Clearly, the County has the authority to issue bonds. See § 125.01(1)(r), Fla. Stat. (1997) ("The legislative and governing body of a county shall have the power to ... [l]evy and collect taxes, ... borrow and expend money[,] and issue bonds[.]"); see also Rowe v. St. Johns County, 668 So.2d 196 (Fla.1996) (holding that noncharter county has authority under section 125.01 to issue revenue bonds for purpose of acquiring convention facility); Taylor, 498 So.2d at 426. At issue in this case, however, is the County's authority under section 125.0104 to issue bonds for the purpose of acquiring the convention center. The State contests the County's authority under section 125.0104(3)(l) to levy the additional one percent tax for the purpose of acquiring the convention center. In other words, because the County is not constructing the convention center, but rather, is acquiring it from a private entity to be operated by a private entity, the State argues the County is without statutory authority to levy the additional one percent tax for purposes of repaying the bonds.

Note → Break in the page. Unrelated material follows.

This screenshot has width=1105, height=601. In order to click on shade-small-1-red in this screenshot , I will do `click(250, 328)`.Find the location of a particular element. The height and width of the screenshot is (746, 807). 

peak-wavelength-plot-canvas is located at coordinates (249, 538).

To best understand the provisions contained within section 125.0104, we begin our analysis with a brief overview of the taxing purposes permitted by the statute. Under subsection 125.0104(3)(c), the County may impose a one or two percent tax on every dollar of the total consideration received from leases or rentals in any hotel, motel, condominium, and other living quarters or accommodations, for a period of six months or less. In addition to this "base" tax, the statute permits the levy of additional one percent taxes for certain specified uses.8 For example, subsection 125.0104(3)(d) permits the County to impose an additional one percent tax for the purposes set forth in subsection (5). Under that subsection, the County may levy taxes for a number of permitted uses:

(a) All tax revenues received pursuant to this section by a county imposing the tourist development tax shall be used by that county for the following purposes only:
1. To acquire, construct, extend, enlarge, remodel, repair, improve, maintain, operate, or promote one or more publicly owned and operated convention centers, sports stadiums, sports arenas, coliseums, or auditoriums, or museums that are publicly owned and operated or owned and operated by not-for-profit organizations and open to the public, within the boundaries of the county or subcounty special taxing district in which the tax is levied.

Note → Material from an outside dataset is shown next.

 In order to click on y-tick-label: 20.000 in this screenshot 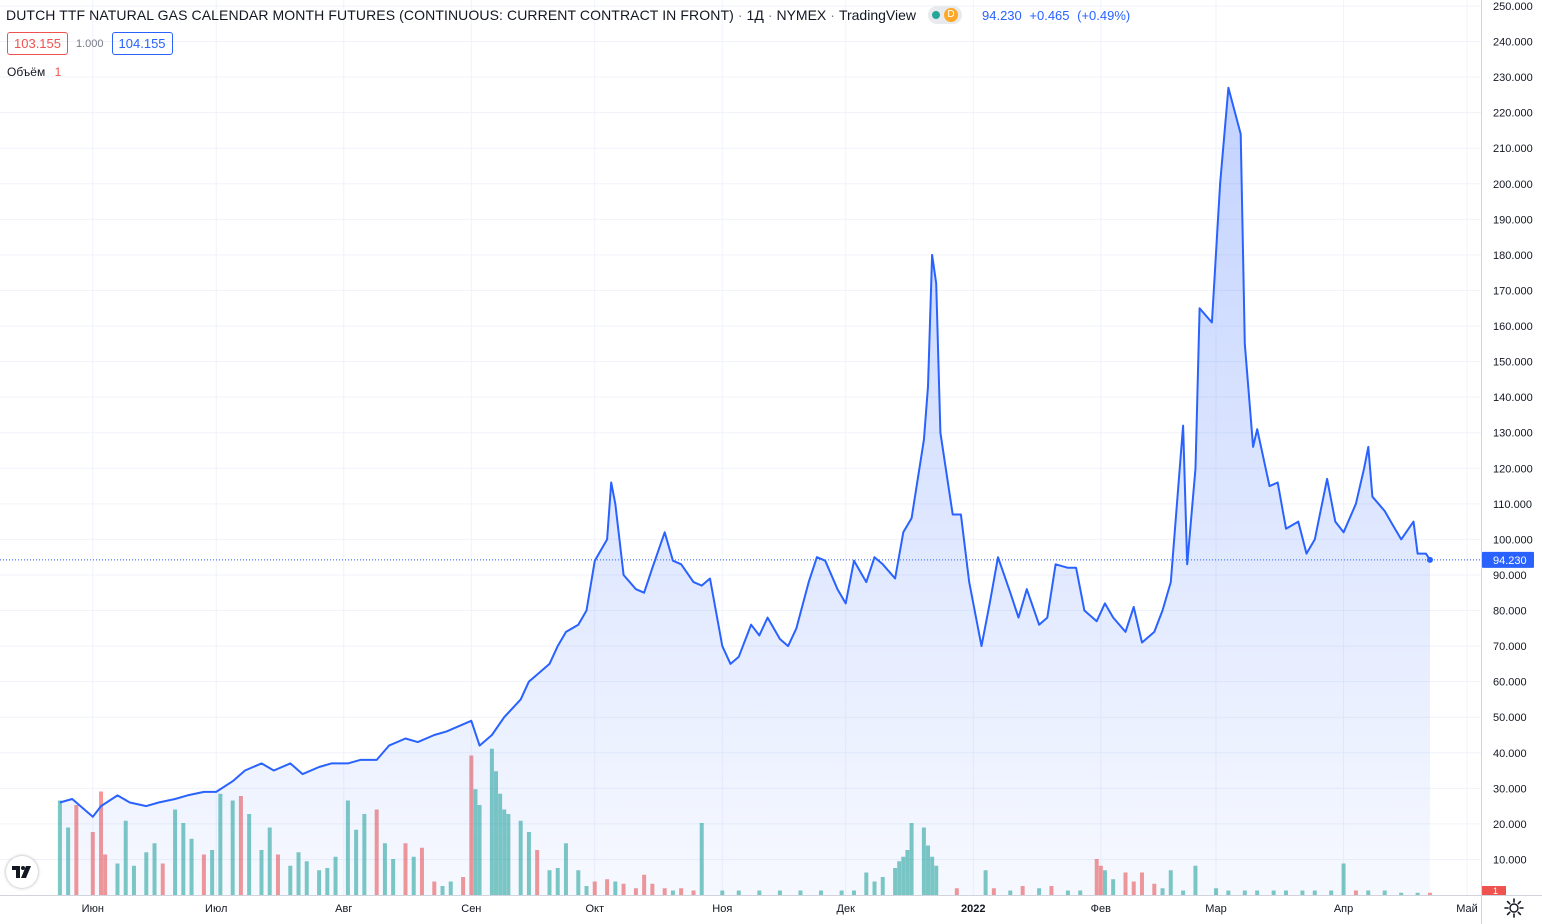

§ 125.0104(5)(a)1, Fla. Stat. (1997).

At issue in this case is section 125.0104(3)(l), which permits an additional one percent tax for the specific purpose of paying the debt service on bonds issued to finance the construction of sports facilities or convention centers:

(l) In addition to any other tax which is imposed pursuant to this section, a county may impose up to an additional 1-percent tax on the exercise of the privilege described in paragraph (a) by majority vote of the governing board of the county in order to:
1. Pay the debt service on bonds issued to finance the construction, reconstruction, or renovation of a professional sports franchise facility, either publicly owned and operated, or publicly owned and operated by the owner of a professional sports franchise or other lessee with sufficient expertise or financial capability to operate such facility, and to pay the planning and design costs incurred prior to the issuance of such bonds.
2. Pay the debt service on bonds issued to finance the construction, reconstruction, or renovation of a convention center, and to pay the planning and design costs incurred prior to the issuance of such bonds.
3. Only counties that have elected to levy the tax initially for the purposes authorized in subparagraph 1. may use the tax for the purposes enumerated in subparagraph 2.